I found it interesting that Theodore Roosevelt brings concern to many areas of government versus corporate culture that are still contested today, be it labor versus capital, definition of corporations, or capital gains.
Roosevelt harkens to the words of Abraham Lincoln to build his case of the importance of labor over capital, specifically with Lincoln’s statement that “Capital is only the fruit of labor, and could never have existed if labor had not first existed” (Pg 3). With the United States still adjusting to the massive changes going on with the shift from an agricultural nation to an industrial one, and the profits being made off this radical and rapid transformation, Roosevelt’s warnings could have had higher yield had he made them 20 years before this 1910 speech. However, in that short period of time, capital had cemented itself over all else in American life, especially after the impact it had in shaping the 1896 election courtesy of the footwork by John Hannah. Hannah’s labor, in this case labor to win the election for McKinley, was indeed second fiddle to the sheer volume of capital he drummed up and spent. The implications of the increasing focus of American life on capital means that Roosevelt was already fighting a losing battle to maintain or perhaps, even by 1910, re-instill that idea that labor should be of more importance to Americans than capital.

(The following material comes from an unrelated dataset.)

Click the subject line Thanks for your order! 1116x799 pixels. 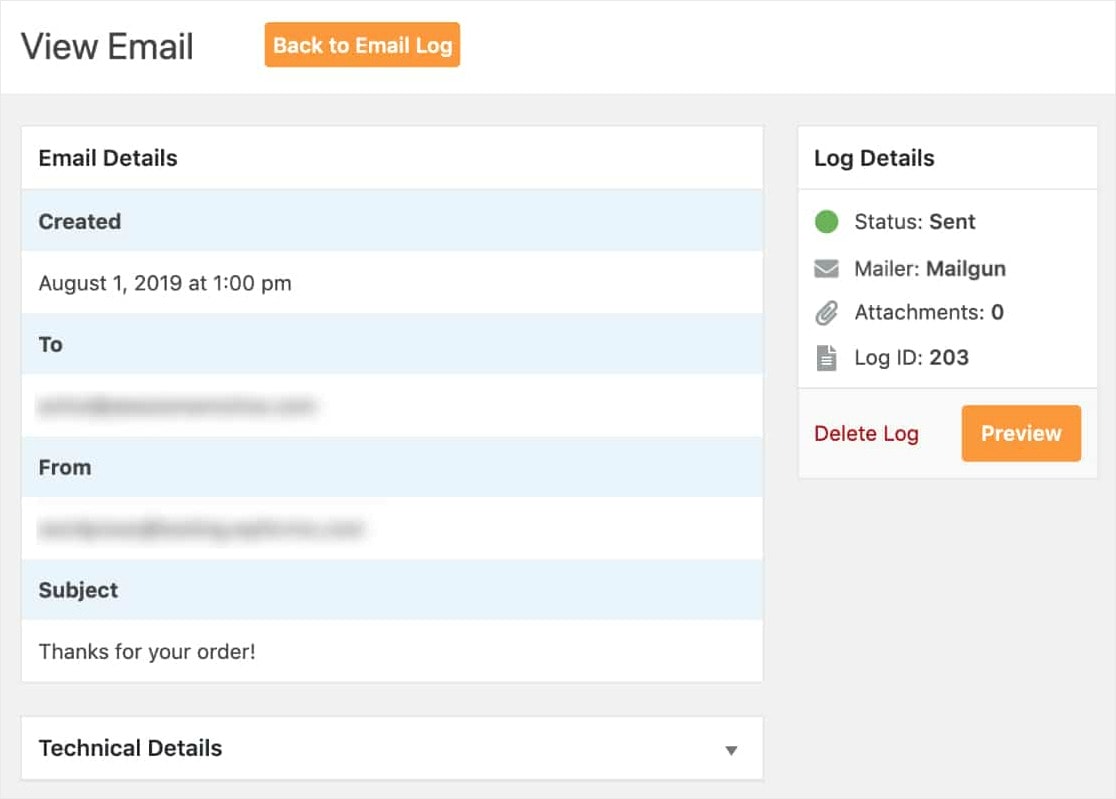click(147, 651)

Roosevelt also brings up a conflict that has re-appeared after recent elections, and that is the identification of a corporation. Recent elections and Supreme Court decisions have contested whether or not a corporation is a “person,” often for the sake of campaign contributions. Roosevelt also argues over the identity of corporations, insisting that they have no impact on the political process, be it financially or influentially. Roosevelt affirms that corporations are a special interest, however “not one is entitled to a vote in Congress, to a voice on the bench, or to representation in any public office” (Pg 5). Given that corporations are a relatively new form of business organization in 1910, it is interesting to note how Roosevelt was very aware and wary of their increasing influence in politics as the influence of the traditional party boss dissipated.

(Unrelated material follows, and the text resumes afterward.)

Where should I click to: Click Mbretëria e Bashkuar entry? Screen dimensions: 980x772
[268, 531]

I want to close with concern over Roosevelt’s idea of capital gains, insofar as he says “We should permit it to be gained only so long as the gaining represents benefit to the community” (Pg 6). Roosevelt cites the importance of protecting property several times at the start of his speech, but then comes out with this statement. To me, risking money on the stock market and coming up big is risk that, should it prove successful, be indicatory of major life achievement and the American way of life. Those earnings are still fair earnings, and while they may not directly help Roosevelt’s community in any way, I do not see how they are harming it. Roosevelt essentially is acting as the “A & B” of William Graham Sumner’s essay, telling the rich that if they have money, it much go to helping the community.